Mont Inaer
Mont Inaer is one of the smaller settlements in the Mill Lands but in the eyes of the Rever and Dehauer families, one of the most important. Every ten years, the two clans debate fiercely between themselves (sometimes to the point of violence), about who should be the marshal of the town. The marshal is an appointee not of the Lords Elect of the Council in Pelonastra, but of the twin dynasties themselves. This arrangement was concocted by the families following the collapse of the Kingdom of Pelonastrius and the fall of Samuel II, as both recognised that the town was the greatest economic prize in the region, and the wealth and security of the ruling classes of the Mill Lands could be guaranteed by holding on to it. For centuries, there has been an underlying fear that the mighty Firg armies to the west might simply claim Mont Inaer for themselves. Most Swithicks with an ounce of realism recognise that there would be very little any human army west of Dancare could do to defeat them, and especially not a Swithick one. For reasons of their own, the Firg, hungry for the rich coal of the Lower Orne Mountains, have never marched eastwards. The Rever and Dehauer families have afforded themselves a degree of luxury irrespective of the collapse of the kingdom, based on the flow of coal down the Shay River to Drake and Pelonastra. Mont Inaerian coal is also shipped by barge to the Molvar Peninsula and into the Arclands themselves.
The Miners
In total, there are sixty six mines throughout the lower Orne mountains, most of which are dedicated to the mining of coal, but some prospectors have found copper, tin and even small seams of silver in the mountains, though these metallic finds are far less valuable than the coal itself. Most Mont Inaeri are Aldinvalk, the northern Swithick who occupied everywhere up to Ferian and who still see themselves as different from their southern cousins. There is a constant sense of grievance and resentment towards the warmer, wealthier south and a belief that if there were no coal in the north, they would be completely abandoned by Pelonastra.

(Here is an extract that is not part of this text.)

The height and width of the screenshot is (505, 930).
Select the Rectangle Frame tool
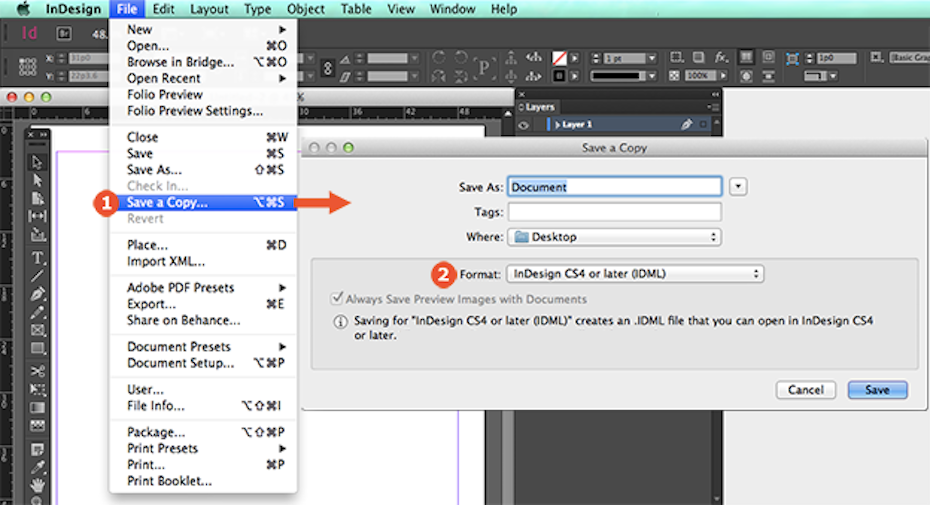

There is some truth to this and the Mont Inaeri have taken to organising their own defence and making connections with Wardenhal and with the Haatchi and the Firg. These northern neighbours often have more in common with one another than the two branches of the Swithick nation have with each other. Many Aldinvalk travel down the Shay River on Ferry Folk barges to attend market days in the cities of the Shay Valley, but it is Drake, not Pelonastra where they feel most at home. Mining in the mountains is hard, dangerous work and each year miners are injured or killed in rock slides, avalanches or mine collapses. Even worse, some simply vanish. In the centuries after the Sundering, the mountains have become a much stranger, darker place, with rumours of unnatural creatures crawling in the darkened caverns and forests. Protecting miners and relieving mining camps is dangerous work for adventurers in this region.
The Thirteen Bridges
Mont Inaer was originally a collection of mountainside communities built by early prospectors and by Swithick coal barons. It was in -188 KB that a successful revolt against the barons led to the town establishing itself as its own fiefdom under a relatively egalitarian ruling council. Vengeful Pelonastrian aristocrats were discouraged from marching north to restore order not simply because of the complexities of mountain warfare, but also because of the interest that the Firg showed in the newly liberated town. Firg engineers came and built a series of huge stone bridges, connecting the two mountainsides and let it be known that they would take a personal interest in the wellbeing of the Mont Inaeri from that point on. The Firg also built the deadly defences at the small lowland market town of Caddick Cross, which sat at the foot of the mountains and was intimately connected to Mont Inaer. The ever pragmatic lords of the twin dynasties took the sensible decision to compromise with the Mont Inaeri and guarantee their autonomy. Their only stipulation was that one of their own be appointed the marshal of the town, once every ten years, or the coal barges sailing southwards would be stopped. The Mont Inaeri were reassured that this would be a largely symbolic position (and it is) and they would be able to ignore whoever the Pelonastrans sent. The marshal has one job, and that is to ensure that half of all the wealth generated by Mont Inaer flows south to their master’s pockets.
The Serpent Road
The Serpent is a road that follows the contours of the hills and mountains of the northern Mill Lands and runs from Ferian to Caddick Cross and Mont Inaer. It was once well maintained by the government in Pelonastra, but has fallen into disrepair in places. It was once used by the Mont Inaeri coal barons to transport fuel to the south, before river boats were employed.
The Hipostic Knights use it as part of the northern route to Dancare and along the route there are two Hipostic Dathires (a small building with room for a handful of guests, normally uninhabited for most of the year, where Hipostics and their wards can stop and rest). It is tradition in Mont Inaer for innkeepers to serve a glass of brandy to anyone who has traversed the Serpent for the first time.
During the winter, the road becomes dangerously impassable. It has periodically been a perfect ambush spot for bandits and hideous creatures that have emerged in the mountains have been known to hunt along the road in recent years.